I don't know - GDP has a few counter intuitive cases.

One example is when the same stuff gets more expensive. If I have something, like a loaf of bread, a house, a smartphone all of them the exact same get more expensive, GDP increases if demand doesn't change (let's say because its inflexible).

You could argue this is due to some increased foreign demand for said product and the price increase legit represents increased economic output.

But in the case of tariffs for example, we know that's not the case - stuff became more expensive because of levied taxes. No new stuff got produced, no foreigners are buying up this stuff, demand likely decreased for said product, yet the GDP contribution increased.

Another very typical example are things with inflexible supply, such as housing, where due to the increased volume of money, the exact same house now costs more. But since transactions still happen, that means the economy got better, right?

epolanskilast Friday at 10:30 AM

The Eurozone isn't a failure at all, and as a Polish person it annoys me that we have zloty and not Euro, it's very inconvenient when trying to do business beyond polish borders.

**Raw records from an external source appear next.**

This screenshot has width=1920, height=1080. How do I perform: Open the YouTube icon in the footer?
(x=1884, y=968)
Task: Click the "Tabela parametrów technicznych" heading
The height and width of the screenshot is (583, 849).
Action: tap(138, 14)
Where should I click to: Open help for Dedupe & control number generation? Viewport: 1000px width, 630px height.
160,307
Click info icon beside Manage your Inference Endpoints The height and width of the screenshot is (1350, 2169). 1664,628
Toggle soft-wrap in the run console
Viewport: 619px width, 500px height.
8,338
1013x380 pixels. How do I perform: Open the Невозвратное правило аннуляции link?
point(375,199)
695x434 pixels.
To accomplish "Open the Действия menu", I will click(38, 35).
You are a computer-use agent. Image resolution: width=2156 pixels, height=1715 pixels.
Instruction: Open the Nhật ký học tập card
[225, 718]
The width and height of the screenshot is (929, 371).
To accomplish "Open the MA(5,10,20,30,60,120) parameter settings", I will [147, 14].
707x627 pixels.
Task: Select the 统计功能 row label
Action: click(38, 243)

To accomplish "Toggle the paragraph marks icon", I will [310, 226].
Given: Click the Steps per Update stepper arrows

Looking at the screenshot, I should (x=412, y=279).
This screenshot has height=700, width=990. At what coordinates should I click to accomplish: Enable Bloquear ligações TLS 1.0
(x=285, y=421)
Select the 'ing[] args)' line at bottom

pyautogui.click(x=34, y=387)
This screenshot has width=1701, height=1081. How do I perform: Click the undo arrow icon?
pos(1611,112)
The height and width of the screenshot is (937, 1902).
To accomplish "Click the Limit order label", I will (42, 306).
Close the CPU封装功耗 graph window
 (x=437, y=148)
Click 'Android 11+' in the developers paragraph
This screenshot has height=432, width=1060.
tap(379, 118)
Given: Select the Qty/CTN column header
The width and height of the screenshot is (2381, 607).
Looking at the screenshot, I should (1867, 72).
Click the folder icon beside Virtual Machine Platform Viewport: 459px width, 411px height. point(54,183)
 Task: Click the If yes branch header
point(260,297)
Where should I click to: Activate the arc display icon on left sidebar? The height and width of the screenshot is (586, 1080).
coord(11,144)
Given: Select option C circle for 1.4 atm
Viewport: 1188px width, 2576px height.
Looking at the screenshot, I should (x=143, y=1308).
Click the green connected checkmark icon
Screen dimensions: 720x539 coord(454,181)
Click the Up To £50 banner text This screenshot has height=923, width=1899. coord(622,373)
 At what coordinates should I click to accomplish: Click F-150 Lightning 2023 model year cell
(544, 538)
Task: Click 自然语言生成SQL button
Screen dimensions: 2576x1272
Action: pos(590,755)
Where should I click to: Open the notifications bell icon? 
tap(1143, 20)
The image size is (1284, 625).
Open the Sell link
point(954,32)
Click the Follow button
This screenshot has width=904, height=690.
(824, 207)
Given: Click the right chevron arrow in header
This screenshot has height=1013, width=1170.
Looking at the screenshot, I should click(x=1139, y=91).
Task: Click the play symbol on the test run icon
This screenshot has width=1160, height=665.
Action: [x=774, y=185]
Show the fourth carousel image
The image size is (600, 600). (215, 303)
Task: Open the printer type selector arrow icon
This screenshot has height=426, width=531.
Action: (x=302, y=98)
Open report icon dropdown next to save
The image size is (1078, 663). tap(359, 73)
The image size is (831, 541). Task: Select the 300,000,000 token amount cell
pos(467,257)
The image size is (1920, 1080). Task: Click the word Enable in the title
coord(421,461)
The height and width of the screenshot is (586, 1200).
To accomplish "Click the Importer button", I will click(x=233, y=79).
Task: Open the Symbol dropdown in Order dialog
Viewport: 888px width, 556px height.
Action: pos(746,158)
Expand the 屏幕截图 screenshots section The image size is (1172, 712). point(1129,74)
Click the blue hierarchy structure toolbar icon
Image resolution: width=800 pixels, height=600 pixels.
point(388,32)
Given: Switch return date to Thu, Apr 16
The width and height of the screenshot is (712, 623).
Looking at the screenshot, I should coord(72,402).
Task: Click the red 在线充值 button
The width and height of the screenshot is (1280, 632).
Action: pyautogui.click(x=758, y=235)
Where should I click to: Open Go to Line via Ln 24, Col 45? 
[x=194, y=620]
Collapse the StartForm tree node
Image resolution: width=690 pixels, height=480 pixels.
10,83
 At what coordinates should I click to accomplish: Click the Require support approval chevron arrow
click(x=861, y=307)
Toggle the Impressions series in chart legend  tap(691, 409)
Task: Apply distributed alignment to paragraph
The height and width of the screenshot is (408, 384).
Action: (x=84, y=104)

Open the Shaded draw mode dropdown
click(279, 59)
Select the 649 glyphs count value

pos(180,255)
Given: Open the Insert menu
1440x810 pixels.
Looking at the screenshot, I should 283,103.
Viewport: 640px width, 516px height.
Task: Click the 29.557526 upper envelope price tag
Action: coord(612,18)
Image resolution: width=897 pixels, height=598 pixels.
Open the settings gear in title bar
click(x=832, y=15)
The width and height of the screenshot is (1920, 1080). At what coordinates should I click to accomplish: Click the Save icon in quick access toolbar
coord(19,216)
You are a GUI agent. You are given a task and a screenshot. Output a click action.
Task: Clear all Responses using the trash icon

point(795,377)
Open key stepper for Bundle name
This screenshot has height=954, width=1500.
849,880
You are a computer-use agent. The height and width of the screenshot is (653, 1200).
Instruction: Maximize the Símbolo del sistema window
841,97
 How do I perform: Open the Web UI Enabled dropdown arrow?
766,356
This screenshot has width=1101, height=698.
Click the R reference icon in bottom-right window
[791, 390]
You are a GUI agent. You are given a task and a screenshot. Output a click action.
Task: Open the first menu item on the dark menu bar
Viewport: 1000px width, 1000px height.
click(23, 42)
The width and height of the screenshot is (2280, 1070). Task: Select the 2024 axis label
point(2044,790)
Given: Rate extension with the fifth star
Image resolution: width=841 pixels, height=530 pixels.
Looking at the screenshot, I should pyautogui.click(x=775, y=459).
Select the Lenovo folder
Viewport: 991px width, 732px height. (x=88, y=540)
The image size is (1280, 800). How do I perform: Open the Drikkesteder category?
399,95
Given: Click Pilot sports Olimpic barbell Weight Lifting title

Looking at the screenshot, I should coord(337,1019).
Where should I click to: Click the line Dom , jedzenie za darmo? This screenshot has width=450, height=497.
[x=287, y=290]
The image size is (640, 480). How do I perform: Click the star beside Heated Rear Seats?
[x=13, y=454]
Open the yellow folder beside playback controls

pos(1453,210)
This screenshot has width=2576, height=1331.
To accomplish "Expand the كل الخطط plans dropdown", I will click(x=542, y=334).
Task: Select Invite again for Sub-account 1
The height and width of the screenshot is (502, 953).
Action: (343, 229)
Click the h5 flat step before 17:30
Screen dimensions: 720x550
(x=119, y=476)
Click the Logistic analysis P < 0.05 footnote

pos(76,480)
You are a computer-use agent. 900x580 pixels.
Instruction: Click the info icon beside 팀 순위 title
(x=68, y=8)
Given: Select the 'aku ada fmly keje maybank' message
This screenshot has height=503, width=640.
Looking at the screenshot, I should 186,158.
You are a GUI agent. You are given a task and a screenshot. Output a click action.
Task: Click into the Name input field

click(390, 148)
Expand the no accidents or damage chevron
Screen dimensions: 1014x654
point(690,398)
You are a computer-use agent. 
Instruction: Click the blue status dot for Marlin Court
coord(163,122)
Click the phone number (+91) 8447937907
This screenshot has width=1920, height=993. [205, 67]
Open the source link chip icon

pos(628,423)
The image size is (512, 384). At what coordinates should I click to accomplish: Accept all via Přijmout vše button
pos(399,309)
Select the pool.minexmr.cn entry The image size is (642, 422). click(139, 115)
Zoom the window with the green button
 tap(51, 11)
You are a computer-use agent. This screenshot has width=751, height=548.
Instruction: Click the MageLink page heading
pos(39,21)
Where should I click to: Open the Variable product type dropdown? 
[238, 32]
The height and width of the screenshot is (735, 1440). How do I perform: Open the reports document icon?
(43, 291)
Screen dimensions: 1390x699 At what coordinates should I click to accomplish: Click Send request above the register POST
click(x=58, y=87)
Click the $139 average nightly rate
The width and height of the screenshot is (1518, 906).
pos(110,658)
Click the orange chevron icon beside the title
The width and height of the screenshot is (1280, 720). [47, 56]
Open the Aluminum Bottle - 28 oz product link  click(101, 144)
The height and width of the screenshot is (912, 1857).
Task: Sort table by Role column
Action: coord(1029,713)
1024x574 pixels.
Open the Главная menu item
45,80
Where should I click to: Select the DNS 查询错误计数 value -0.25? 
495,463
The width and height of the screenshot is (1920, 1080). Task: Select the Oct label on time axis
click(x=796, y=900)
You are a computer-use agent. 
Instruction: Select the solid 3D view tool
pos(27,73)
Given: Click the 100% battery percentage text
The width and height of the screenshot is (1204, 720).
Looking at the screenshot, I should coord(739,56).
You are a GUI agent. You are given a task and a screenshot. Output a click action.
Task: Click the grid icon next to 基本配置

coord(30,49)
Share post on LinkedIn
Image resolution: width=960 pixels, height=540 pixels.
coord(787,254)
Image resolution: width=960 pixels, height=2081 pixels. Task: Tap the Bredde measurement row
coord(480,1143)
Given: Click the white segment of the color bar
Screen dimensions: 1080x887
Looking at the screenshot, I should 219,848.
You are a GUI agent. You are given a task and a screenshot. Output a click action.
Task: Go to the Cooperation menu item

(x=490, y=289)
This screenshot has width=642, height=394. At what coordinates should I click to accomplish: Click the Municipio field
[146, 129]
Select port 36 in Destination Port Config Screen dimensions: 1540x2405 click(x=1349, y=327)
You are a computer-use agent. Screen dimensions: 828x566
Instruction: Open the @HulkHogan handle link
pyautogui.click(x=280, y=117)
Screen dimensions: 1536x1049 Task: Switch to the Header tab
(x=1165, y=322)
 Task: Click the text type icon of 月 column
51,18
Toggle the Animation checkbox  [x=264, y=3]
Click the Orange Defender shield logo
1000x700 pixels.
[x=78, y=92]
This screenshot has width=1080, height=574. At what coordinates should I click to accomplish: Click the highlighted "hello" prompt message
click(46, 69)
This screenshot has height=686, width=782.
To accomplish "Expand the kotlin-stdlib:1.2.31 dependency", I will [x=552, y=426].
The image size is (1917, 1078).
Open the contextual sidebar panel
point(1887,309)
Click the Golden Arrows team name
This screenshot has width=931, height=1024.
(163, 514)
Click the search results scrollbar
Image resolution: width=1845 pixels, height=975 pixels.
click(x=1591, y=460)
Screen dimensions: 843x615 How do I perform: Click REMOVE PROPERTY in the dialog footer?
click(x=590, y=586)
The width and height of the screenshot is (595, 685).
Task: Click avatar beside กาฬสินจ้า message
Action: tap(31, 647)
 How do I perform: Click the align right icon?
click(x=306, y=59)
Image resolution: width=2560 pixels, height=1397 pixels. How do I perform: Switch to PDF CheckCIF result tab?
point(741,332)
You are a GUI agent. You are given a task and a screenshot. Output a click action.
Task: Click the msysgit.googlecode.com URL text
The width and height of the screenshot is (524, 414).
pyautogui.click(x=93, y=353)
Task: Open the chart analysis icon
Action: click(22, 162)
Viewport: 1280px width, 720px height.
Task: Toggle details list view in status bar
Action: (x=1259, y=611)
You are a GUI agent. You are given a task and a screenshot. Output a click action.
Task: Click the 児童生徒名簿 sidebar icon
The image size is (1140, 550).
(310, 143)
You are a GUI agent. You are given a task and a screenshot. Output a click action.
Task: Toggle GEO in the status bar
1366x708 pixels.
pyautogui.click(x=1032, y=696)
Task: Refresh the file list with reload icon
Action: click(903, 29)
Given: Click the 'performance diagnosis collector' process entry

It impacts me every month and creates quite some bureaucracy.

In any case where the European union keeps failing is that it keeps not focusing on creating as many common rules and regulations across the EU, so, yet again, scaling your french business beyond your borders, or bulgarian one, is always very difficult.

Most countries in Europe are ridden by pointless nationalism on so many matters when our biggest issue is creating a strong internal market in Europe, but our biggest economies are still manufacturing and exporting ones, with little focus on the strengthening of our internal markets.

tonyedgecombelast Friday at 9:15 AM

GDP growth figures are adjusted for inflation.

watwutlast Friday at 7:52 AM

US looks everything except being "less fucked" as eurozone. It is actively self destructing while mounting debt while, true, trying to destruct everyone else.